Fuel for Thought
Who is James Miller Williams? The History of the Petroleum Industry Explored!
Mar 10 2015 Read 1742 Times
Known as a True Pioneer of the Canadian Oil Industry, James Miller Williams was at the forefront of the oil revolution long before many of the major companies we know now came to force.
James Miller Williams was born in 1818 in Camden, New Jersey. His parents were of Welsh background and he was raised in Camden. Shortly prior to his birth, his brother Ronald passed away and he remained an only child until his fifteenth year when a sister Elizabeth was born. Little is known of his upbringing or what became of his parents, but records show that when James was 22 he moved to London, Ontario, with Elizabeth who was then 7 and an adult servant. The family also took with them the skeleton of their deceased brother!
Upon their arrival in Ontario, James established his first foray into business when he took up a partnership with a carriage maker named M Holmes. He bought Holmes out shortly after and some six years later when his business was well established he joined forces with the Hamilton Coach Factory. He and the owner Henry G Cooper forged their business, Williams and Cooper, and continued to run it successfully for nearly a decade.

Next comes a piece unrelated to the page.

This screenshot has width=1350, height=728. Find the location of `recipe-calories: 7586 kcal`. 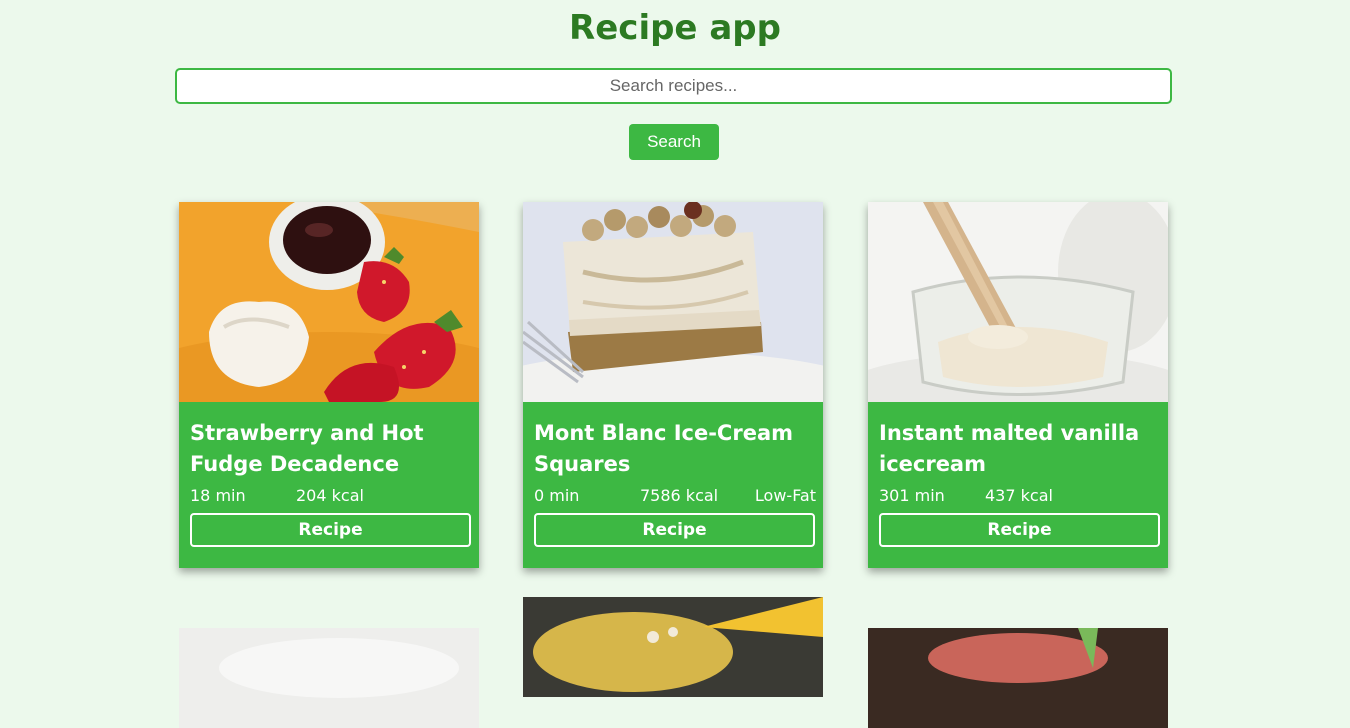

At the same time, James was establishing himself as a pillar of the local community. He bought a family plot in the local cemetery and laid his brother to rest and became an Alderman, serving twice on the local council.
The oil business
At that time, many business owners were looking towards oil as an investment. James was intrigued by the notion and hired a local man called Charles Nelson Tripp to be his advisor. Upon Tripp’s advice he gave up his share in the coaching business to become a full time manufacturer of refined illuminating oil. In 1958, James’ gamble paid off and he struck oil. He was 39 at the time and the well he had purchased would become known as the first commercially successful oil well in North America.
Within a year, he owned 800 acres of land around Oil Springs where he continued to drill wells. He would become the President of J M Williams Company which would see him doing business in North America and further afield: something nobody else at the time had been able to. In time, the company was renamed the Canadian Oil Company and James received two Bronze medals for his services to industry; the “Father of the Oil Industry” and for having the best refined oil in North America.
It is widely acknowledged that much of his success came from the coincidental fact that the London to Sarnia branch of the Great Western Railway opened in the same year as his striking oil. He was one of only four men who saw the opportunity and laid out their refineries within close proximity of the railway for transportation of their products. Luckily for all, the gamble was a good one.
He died a wealthy man and a true Entrepreneur in 1890.